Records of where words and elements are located
***

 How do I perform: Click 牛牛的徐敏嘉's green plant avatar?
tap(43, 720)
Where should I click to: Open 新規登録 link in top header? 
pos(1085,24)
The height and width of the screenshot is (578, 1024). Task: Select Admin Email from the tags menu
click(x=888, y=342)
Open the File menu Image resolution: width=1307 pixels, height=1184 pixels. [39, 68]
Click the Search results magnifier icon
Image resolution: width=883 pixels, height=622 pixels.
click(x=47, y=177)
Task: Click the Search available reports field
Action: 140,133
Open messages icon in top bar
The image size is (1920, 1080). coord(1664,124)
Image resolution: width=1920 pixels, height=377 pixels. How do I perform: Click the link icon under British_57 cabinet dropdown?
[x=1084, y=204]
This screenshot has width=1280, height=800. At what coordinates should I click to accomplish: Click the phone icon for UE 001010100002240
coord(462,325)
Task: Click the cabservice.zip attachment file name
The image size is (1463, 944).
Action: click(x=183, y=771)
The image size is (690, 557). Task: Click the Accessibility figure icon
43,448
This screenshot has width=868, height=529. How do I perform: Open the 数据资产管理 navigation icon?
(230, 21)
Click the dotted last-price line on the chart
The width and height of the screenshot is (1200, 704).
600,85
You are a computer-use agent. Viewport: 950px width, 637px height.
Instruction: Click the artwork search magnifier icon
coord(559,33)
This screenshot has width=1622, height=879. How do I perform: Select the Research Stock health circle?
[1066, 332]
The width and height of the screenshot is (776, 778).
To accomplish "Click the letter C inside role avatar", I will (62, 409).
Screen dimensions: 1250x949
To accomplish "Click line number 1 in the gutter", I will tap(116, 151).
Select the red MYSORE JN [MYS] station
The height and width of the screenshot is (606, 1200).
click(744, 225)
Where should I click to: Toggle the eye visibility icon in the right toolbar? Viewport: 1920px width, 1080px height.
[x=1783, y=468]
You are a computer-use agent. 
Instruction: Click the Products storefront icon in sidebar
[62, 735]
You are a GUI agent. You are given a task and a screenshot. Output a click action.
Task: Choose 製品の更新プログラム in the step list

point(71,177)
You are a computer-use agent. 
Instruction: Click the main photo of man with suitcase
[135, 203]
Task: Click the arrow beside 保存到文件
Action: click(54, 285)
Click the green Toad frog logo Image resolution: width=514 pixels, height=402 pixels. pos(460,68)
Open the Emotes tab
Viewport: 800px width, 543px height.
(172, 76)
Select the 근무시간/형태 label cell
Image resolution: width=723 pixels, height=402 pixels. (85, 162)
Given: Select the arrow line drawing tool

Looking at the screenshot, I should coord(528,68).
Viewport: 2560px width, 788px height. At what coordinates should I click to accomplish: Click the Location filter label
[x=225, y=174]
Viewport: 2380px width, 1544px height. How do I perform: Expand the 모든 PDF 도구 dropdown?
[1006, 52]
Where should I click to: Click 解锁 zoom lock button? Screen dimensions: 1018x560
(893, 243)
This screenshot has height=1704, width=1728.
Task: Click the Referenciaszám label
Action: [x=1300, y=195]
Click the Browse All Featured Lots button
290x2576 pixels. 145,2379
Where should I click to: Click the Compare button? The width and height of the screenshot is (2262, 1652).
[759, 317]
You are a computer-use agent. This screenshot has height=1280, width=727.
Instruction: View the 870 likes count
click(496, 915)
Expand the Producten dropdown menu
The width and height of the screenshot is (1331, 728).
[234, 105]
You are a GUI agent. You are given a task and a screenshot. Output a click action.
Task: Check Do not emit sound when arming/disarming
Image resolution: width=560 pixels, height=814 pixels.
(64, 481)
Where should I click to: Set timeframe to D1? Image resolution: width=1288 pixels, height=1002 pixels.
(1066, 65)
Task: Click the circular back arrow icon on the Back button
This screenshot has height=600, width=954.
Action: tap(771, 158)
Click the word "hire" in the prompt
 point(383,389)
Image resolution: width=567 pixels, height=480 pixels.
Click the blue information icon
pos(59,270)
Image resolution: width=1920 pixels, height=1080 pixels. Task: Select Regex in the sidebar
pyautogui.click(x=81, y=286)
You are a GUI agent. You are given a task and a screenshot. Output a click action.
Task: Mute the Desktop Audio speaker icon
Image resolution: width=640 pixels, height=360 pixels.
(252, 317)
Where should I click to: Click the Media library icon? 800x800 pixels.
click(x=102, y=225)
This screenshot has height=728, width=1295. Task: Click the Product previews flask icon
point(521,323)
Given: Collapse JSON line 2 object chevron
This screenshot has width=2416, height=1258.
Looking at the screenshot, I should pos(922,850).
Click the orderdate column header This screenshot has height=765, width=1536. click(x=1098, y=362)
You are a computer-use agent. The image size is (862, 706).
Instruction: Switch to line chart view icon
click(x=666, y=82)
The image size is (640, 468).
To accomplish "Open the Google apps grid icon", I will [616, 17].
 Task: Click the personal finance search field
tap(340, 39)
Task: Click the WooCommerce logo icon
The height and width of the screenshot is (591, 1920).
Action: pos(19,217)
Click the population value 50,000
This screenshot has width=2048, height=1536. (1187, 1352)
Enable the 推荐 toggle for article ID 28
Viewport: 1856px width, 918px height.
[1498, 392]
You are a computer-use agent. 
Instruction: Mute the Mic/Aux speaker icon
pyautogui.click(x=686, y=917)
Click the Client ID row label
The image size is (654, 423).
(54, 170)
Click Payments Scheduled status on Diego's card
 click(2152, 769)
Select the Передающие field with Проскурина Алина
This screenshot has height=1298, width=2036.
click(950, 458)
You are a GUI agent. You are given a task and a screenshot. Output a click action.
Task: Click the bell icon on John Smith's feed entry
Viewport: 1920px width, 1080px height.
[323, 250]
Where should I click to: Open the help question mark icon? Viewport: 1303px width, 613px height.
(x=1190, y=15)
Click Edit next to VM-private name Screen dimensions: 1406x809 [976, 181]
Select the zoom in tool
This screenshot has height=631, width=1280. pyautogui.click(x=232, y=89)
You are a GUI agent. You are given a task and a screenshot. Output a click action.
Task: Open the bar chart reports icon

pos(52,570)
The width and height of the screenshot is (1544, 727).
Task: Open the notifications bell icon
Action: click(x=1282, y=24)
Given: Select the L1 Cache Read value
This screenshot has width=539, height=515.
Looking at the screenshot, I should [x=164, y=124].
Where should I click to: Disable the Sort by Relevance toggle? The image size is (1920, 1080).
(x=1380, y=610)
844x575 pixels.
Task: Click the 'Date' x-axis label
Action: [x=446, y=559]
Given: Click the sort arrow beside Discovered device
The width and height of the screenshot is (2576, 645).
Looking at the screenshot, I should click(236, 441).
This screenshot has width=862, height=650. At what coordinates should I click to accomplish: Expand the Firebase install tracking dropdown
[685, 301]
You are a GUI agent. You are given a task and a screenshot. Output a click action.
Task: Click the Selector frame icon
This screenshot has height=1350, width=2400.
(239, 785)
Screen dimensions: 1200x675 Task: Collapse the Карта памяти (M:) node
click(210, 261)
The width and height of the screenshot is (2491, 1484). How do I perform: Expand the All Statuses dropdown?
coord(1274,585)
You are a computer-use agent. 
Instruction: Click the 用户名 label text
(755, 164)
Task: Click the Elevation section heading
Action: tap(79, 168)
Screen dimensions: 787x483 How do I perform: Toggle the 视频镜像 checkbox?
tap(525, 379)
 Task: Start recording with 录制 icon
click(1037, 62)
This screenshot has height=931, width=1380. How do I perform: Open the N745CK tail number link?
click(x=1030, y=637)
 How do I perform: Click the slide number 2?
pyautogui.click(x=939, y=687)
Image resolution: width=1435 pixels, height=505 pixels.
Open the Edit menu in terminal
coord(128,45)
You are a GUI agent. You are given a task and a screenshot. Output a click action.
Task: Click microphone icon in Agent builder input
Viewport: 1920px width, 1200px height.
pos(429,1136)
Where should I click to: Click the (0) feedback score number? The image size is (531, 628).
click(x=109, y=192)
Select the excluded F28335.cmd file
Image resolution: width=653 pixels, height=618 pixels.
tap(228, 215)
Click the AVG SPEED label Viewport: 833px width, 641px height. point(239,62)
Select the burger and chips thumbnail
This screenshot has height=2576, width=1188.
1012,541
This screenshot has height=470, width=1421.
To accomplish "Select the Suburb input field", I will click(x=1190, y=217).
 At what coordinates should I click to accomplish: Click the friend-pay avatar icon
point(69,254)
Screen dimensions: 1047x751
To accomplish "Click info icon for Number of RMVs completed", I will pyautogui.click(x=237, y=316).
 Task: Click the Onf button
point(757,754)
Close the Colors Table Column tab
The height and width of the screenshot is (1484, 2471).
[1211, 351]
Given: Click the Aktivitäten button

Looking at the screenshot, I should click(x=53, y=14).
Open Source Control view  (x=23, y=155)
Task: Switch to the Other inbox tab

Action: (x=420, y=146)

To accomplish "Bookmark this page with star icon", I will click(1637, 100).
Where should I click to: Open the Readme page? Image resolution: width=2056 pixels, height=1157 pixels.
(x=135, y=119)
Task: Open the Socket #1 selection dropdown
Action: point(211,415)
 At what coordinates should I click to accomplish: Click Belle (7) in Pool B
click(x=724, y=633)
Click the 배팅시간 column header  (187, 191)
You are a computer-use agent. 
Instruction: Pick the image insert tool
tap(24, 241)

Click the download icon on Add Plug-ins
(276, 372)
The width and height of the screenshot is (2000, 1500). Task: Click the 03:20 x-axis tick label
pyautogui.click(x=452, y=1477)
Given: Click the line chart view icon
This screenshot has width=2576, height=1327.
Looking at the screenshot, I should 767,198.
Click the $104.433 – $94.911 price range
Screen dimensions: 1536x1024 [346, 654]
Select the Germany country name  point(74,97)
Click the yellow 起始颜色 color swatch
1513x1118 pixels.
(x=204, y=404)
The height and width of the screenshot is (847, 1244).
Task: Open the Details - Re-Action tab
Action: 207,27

***

• _Task instructions_
Copy out everything from the line containing "Given: Click the Aktivitäten button" down to the end of the material, renaming "Instruction" to "Command" and leaving the rest unchanged.

• _Exercise output_
Given: Click the Aktivitäten button

Looking at the screenshot, I should click(x=53, y=14).
Open Source Control view  (x=23, y=155)
Task: Switch to the Other inbox tab

Action: (x=420, y=146)

To accomplish "Bookmark this page with star icon", I will click(1637, 100).
Where should I click to: Open the Readme page? Image resolution: width=2056 pixels, height=1157 pixels.
(x=135, y=119)
Task: Open the Socket #1 selection dropdown
Action: point(211,415)
 At what coordinates should I click to accomplish: Click Belle (7) in Pool B
click(x=724, y=633)
Click the 배팅시간 column header  (187, 191)
You are a computer-use agent. 
Command: Pick the image insert tool
tap(24, 241)

Click the download icon on Add Plug-ins
(276, 372)
The width and height of the screenshot is (2000, 1500). Task: Click the 03:20 x-axis tick label
pyautogui.click(x=452, y=1477)
Given: Click the line chart view icon
This screenshot has width=2576, height=1327.
Looking at the screenshot, I should 767,198.
Click the $104.433 – $94.911 price range
Screen dimensions: 1536x1024 [346, 654]
Select the Germany country name  point(74,97)
Click the yellow 起始颜色 color swatch
1513x1118 pixels.
(x=204, y=404)
The height and width of the screenshot is (847, 1244).
Task: Open the Details - Re-Action tab
Action: 207,27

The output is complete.